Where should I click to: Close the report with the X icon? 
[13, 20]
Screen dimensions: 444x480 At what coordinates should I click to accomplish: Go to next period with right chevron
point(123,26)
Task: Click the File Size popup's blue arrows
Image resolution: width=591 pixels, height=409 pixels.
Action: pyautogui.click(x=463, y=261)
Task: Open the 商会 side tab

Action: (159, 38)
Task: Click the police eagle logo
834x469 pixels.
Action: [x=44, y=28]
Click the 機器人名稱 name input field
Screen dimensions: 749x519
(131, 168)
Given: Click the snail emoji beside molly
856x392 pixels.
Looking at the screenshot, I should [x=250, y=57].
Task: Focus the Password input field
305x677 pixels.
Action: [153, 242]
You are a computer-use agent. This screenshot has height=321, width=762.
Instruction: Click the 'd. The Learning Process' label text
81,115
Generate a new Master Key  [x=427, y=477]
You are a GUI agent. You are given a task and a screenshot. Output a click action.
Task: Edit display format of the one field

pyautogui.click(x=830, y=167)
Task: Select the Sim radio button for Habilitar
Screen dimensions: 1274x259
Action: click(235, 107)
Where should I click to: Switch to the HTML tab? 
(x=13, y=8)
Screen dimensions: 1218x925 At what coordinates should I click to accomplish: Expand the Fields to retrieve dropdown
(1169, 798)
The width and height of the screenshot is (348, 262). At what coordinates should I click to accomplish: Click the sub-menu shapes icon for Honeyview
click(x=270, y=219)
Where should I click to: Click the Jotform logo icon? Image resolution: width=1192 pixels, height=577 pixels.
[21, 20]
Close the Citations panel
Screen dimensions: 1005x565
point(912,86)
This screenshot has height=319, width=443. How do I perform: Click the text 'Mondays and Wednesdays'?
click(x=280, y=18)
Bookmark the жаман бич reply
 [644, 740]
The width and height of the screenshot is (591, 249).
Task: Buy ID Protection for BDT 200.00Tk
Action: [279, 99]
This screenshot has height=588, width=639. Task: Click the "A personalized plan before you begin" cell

======

> **TO DO**
From the records above, pull out every line containing the word "agent".

> **SOLUTION FOR THIS TASK**
You are a computer-use agent. This screenshot has height=321, width=762.
You are a GUI agent. You are given a task and a screenshot. Output a click action.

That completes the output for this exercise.